What is expected » Reproduce each line from the first in the data through the line that contains "Preise (1274, 311)" exactly; give nothing else.

[Collection entries]
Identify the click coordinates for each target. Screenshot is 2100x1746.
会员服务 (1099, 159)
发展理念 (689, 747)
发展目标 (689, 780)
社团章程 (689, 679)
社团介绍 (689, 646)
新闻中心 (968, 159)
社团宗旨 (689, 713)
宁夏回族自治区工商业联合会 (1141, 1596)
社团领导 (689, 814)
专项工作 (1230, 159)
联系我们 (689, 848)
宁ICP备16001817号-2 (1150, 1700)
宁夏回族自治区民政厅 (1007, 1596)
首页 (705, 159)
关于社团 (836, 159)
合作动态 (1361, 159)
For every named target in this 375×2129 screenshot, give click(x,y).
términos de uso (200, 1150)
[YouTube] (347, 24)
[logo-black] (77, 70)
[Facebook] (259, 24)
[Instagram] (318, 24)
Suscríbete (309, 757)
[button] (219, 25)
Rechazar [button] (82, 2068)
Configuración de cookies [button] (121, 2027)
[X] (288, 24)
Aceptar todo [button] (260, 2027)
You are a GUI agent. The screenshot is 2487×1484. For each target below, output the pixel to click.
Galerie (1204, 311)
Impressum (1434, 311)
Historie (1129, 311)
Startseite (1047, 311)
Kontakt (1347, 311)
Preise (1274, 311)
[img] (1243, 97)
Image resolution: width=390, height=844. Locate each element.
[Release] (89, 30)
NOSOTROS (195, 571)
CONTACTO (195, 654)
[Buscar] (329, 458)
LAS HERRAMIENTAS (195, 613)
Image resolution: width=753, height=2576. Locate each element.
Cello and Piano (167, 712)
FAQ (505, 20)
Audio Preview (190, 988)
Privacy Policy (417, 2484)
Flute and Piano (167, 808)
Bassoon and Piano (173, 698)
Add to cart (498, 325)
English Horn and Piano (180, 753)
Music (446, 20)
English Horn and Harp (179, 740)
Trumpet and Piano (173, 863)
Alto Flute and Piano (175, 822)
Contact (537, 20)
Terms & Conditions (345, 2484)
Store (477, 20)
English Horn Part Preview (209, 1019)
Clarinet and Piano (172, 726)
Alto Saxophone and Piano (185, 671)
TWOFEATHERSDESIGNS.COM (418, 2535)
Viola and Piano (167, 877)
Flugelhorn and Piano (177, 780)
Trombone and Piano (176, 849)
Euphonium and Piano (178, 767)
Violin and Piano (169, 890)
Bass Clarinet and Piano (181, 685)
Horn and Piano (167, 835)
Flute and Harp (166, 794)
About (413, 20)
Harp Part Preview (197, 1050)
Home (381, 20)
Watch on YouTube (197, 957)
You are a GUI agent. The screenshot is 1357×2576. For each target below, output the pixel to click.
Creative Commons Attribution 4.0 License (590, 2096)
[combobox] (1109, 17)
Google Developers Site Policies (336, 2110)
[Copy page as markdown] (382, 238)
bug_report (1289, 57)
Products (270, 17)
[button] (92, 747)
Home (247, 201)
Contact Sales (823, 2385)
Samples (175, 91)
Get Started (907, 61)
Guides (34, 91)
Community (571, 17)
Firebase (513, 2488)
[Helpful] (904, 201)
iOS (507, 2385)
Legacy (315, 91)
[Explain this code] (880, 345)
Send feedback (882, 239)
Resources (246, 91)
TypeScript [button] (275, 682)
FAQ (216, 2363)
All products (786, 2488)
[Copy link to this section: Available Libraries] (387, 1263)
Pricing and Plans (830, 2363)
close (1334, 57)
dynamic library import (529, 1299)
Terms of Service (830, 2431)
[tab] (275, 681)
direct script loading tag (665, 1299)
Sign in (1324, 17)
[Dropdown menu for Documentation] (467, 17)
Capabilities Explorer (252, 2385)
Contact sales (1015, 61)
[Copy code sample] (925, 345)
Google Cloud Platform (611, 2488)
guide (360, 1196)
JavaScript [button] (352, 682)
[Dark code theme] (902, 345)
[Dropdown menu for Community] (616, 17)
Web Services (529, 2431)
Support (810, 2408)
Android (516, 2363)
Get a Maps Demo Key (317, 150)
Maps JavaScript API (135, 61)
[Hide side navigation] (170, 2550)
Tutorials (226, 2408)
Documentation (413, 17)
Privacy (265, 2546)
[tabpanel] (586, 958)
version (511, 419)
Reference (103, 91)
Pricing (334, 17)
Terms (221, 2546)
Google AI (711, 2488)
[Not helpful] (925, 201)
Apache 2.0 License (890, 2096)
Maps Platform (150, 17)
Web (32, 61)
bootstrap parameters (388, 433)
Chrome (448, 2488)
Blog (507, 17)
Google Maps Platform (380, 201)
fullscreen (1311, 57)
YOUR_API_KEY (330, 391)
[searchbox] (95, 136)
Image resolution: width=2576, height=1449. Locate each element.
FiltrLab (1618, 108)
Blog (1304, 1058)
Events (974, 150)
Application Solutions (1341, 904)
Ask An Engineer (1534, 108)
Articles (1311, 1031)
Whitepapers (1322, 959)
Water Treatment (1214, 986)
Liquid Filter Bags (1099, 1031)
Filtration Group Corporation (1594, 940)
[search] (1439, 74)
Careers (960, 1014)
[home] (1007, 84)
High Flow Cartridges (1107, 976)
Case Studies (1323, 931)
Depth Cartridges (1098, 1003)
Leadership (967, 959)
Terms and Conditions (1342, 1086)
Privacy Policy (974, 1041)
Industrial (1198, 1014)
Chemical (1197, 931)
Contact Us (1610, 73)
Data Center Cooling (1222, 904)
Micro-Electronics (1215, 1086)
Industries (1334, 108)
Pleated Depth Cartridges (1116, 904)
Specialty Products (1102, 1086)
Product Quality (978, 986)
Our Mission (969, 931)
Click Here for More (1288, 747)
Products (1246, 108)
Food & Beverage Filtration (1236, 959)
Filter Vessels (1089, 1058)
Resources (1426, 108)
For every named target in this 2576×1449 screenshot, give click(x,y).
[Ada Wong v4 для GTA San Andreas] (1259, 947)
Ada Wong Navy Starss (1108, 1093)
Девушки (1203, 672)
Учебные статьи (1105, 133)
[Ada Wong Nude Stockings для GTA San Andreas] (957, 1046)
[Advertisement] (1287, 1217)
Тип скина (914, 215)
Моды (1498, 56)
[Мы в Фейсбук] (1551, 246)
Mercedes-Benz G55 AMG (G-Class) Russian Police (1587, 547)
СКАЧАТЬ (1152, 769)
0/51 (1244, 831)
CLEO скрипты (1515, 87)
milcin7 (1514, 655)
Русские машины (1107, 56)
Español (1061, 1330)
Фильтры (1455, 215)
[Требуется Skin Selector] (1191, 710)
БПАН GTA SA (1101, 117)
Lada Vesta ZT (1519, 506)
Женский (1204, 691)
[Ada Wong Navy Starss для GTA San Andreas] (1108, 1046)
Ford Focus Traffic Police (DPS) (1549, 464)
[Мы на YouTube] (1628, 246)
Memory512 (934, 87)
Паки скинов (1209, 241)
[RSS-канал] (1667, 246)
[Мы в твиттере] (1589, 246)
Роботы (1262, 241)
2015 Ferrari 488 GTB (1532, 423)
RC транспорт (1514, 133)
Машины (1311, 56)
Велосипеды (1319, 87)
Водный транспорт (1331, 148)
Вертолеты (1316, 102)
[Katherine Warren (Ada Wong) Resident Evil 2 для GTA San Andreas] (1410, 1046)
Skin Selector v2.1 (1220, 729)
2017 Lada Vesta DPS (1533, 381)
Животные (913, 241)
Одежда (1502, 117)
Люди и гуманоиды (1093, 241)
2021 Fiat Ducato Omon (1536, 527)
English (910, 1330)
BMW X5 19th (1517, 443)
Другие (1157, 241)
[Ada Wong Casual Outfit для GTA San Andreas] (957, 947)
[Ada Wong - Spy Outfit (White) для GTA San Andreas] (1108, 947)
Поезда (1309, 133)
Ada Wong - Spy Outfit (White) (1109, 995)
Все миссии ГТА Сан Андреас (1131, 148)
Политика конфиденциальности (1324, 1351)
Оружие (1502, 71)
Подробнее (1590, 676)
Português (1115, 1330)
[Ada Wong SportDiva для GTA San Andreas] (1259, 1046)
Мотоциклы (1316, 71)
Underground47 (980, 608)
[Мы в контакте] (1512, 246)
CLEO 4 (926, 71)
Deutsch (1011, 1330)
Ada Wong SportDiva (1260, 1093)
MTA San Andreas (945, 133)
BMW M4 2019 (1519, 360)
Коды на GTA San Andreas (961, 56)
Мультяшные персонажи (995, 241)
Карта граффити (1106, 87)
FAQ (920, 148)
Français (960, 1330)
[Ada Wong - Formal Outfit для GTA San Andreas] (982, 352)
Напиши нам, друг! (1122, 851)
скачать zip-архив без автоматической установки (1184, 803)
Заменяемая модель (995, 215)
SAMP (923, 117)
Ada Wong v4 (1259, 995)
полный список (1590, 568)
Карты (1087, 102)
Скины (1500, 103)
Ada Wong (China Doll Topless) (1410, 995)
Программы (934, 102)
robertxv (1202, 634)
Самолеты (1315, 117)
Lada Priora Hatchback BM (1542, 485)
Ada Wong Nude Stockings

Solution to the exercise »
Identify the click coordinates for each target. Screenshot is 2100x1746.
会员服务 (1099, 159)
发展理念 (689, 747)
发展目标 (689, 780)
社团章程 (689, 679)
社团介绍 (689, 646)
新闻中心 (968, 159)
社团宗旨 (689, 713)
宁夏回族自治区工商业联合会 (1141, 1596)
社团领导 (689, 814)
专项工作 (1230, 159)
联系我们 (689, 848)
宁ICP备16001817号-2 (1150, 1700)
宁夏回族自治区民政厅 (1007, 1596)
首页 (705, 159)
关于社团 (836, 159)
合作动态 (1361, 159)
For every named target in this 375×2129 screenshot, give click(x,y).
términos de uso (200, 1150)
[YouTube] (347, 24)
[logo-black] (77, 70)
[Facebook] (259, 24)
[Instagram] (318, 24)
Suscríbete (309, 757)
[button] (219, 25)
Rechazar [button] (82, 2068)
Configuración de cookies [button] (121, 2027)
[X] (288, 24)
Aceptar todo [button] (260, 2027)
You are a GUI agent. The screenshot is 2487×1484. For each target below, output the pixel to click.
Galerie (1204, 311)
Impressum (1434, 311)
Historie (1129, 311)
Startseite (1047, 311)
Kontakt (1347, 311)
Preise (1274, 311)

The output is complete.